ABOUT SCHOLEXPLORER: THE OPENAIRE’S SCHOLIX HUB

Scholix The goal of the Scholix initiative is to establish a high level interoperability framework for exchanging information about the links between scholarly literature and data. It aims to enable an open information ecosystem to understand systematically what data underpins literature and what literature references data. Scholix maintains an evolving set ofGuidelines consisting of: (i) an information model (conceptual definition of what is a Scholix scholarly link), (ii) a link metadata schema (set of metadata fields representing a Scholix link), and (iii) a corresponding XML and JSON schema.

How to expose Scholix data from this hub Scholexplorer harvests scholarly links (i.e. collects metadata records about links from public APIs) from the Scholix compatible sources and from DataCite compatible sources. The main sources collected by the service are listed in Table 1.

Table 1. Scholexplorer: data sources. Legenda: Hub (aggregator of sources that exposes Scholix links), Source (data source that exposes Scholix links)

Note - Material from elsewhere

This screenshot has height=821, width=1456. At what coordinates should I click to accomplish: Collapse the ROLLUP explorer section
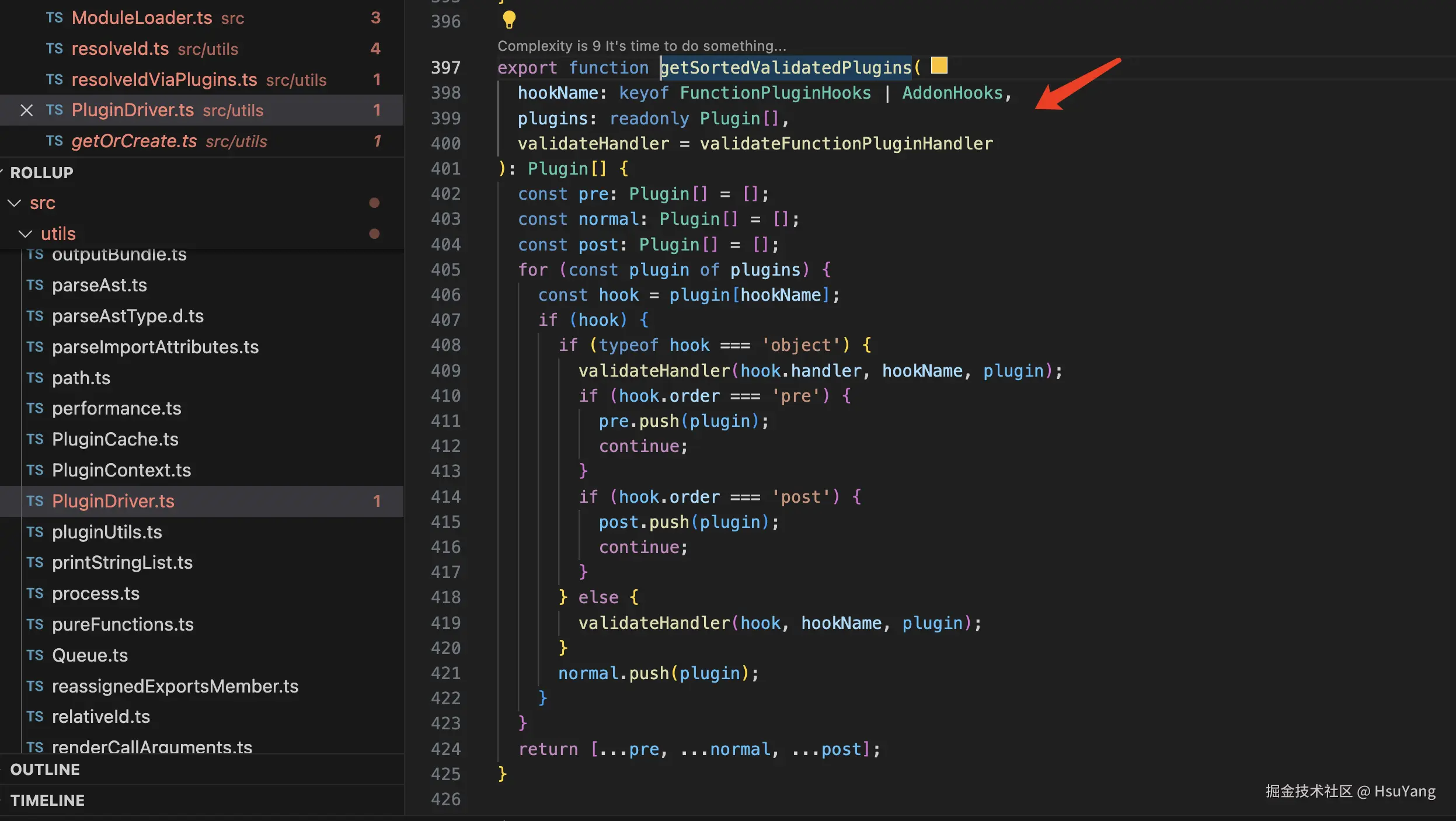point(41,173)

Data Source	Type of source
DataCite from the DataCite OAI-PMH end point	Hub: a provider of links published by data repositories; links are between datasets (DOIs) and articles (DOIs, handles, URLs) or datasets (DOI)
CrossRef from the Event Data end point	Hub: a provider of links published by publishers; links are between articles (DOIs) and datasets (DOI, accession numbers, URLs)
Data repositories that are not yet DataCite members	Source: a publisher of links between datasets (no DOI) and articles
Thematic publishers, e.g. Europe PMC	Source: a publisher of links between articles and accession numbers
Dataset databases, e.g. ENA	Source: a publisher of links between accession numbers of sequences and articles

Data sources willing to include the links they publish or provide within Scholexplorer have two options:

Become Scholix-compliant and register to become a Scholexplorer data source;
Become a data source aggregated by any of the hubs above.

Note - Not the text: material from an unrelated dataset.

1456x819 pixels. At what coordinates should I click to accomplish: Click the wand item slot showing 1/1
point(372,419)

HOW TO ACCESS SCHOLIX DATA FROM THIS HUB

The Scholix Swagger API allows clients to run REST queries over the Scholexplorer index in order to fetch links matching given criteria. In the current version, clients can search for:

Links whose source object has a given PID or PID type;
Links whose source object has been published by a given data source ("data source as publisher");
Links that were collected from a given data source ("data source as provider").

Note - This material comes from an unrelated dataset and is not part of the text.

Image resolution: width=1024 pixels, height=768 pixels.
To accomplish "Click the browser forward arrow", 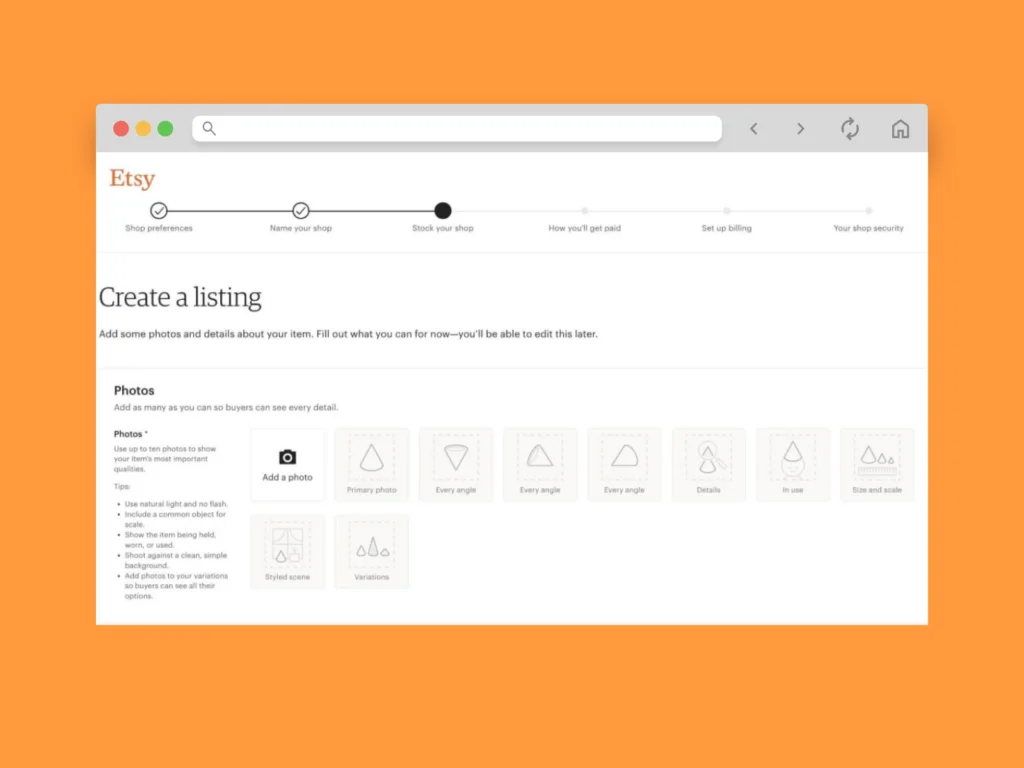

The APIs are available from here. The results of queries return lists of links encoded as JSON Scholix records. JSON (and XML) schema and example records for Scholix links are availabe on GitHub.

TERMS OF USE and SLA

REST APIs: ScholeXplorer's REST APIs are free-to-use (no sign-up needed) by any third-party service. Note that:

The service limits each query to around 10,000 paged results (pages are by default of length 100 and can be navigated via resumption token);
Since March 2018 a full JSON dump of the service is made available in Zenodo.org every six months
For unlimited access to the APIs please contact the service administrators

Metadata license is CC-BY: Scholix metadata records returned by the service can be freely re-used by commercial and non-commercial partners under CC-BY license, hence as long as OpenAIRE ScholeXplorer is acknowledged as content provider provider.

SLA: the service is running in production 24/7 within the OpenAIRE infrastructure premises deployed at the data center facilities of the Interdisciplinary Centre for Mathematical and Computational Modelling (ICM)

Faq

For any questions you may have about this service please contact Sandro La Bruzzo.

1. How to I expose Scholix links to Scholexplorer (or other services)? Does Scholix recommend an access protocol?

Scholix does not recommend any specific protocol to expose links, although any community standard is strongly encouraged. As to Scholexplorer, its harvesting layer bulk-collects links from external data sources via public APIs. OAI-PMH is preferable, but also REST APIs can be accepted. The option of “incremental” harvesting is strongly encouraged (not mandatory), for example allowing to search links by "last date of indexing": http://www.mydomain.eu/scholix?lastIndexingDate=yyyy-mm-dd). If Scholix links are returned with all metadata fields, including the optional ones, the APIs above are enough. If instead, the links are limited to the mandatory fields, then a "resolution" API would be required: given a PID of an object the API returns its full metadata record.

2. Which PIDs are compatible with Scholexplorer?

Scholexplorer accepts links between any kind of persistent identifiers, including URLs. The major standard identifiers (e.g. DOIs, PDBs, PMCID, etc) are also resolved to include the complete record information in Scholexplorer, while in general URLs are not resolved as the variability of the associated resolvers cannot be handled by one service. In principle if your data source is Scholix compliant and provides proprietary PIDs you can include complete Scholix links records in Scholexplorer in two ways: (i) exposing complete Scholix records or (ii) exposing minimally compliant records but making a resolver available, so that Scholexplorer can collect the PID complete records (note: your PIDs will have a specific type, associated by Scholexplorer to your resolver service).